Could you say how many lines below contain the word "agent"? Give the number with no other text.

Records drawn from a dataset
-*-*-
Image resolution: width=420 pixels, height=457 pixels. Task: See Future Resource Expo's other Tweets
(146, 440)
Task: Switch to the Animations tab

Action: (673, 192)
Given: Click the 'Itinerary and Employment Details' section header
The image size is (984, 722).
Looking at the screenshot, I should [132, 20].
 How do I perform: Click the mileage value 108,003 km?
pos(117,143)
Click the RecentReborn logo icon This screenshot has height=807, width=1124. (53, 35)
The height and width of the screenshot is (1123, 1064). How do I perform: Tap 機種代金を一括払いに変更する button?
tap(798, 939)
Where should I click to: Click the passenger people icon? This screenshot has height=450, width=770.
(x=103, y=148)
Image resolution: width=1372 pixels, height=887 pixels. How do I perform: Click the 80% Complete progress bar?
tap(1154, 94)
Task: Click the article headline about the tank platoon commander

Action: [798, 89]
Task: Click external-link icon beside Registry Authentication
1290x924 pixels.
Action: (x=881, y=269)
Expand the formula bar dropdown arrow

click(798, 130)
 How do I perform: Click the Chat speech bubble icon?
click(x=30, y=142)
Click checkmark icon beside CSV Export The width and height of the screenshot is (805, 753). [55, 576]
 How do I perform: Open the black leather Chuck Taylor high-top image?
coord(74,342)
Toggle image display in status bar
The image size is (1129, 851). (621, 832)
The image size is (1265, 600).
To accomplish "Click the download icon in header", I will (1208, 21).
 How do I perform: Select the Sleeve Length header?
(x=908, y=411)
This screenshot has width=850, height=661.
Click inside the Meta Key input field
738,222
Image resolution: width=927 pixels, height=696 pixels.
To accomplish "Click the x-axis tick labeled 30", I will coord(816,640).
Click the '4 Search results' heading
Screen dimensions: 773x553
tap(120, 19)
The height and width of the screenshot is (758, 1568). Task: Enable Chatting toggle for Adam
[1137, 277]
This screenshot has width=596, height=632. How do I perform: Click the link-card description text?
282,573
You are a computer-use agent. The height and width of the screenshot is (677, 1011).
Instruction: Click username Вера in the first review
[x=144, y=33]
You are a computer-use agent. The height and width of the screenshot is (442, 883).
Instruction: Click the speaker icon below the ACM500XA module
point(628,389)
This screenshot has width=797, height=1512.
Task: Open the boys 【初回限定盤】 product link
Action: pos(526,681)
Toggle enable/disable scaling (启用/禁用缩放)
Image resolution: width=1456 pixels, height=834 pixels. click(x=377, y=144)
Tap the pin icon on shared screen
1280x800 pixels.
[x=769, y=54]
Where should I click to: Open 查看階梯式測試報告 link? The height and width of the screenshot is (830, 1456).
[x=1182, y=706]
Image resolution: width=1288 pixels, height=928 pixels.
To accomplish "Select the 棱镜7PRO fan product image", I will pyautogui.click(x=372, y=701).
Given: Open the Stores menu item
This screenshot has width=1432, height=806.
-*-*-
=== OUTPUT FOR THIS TASK ===
2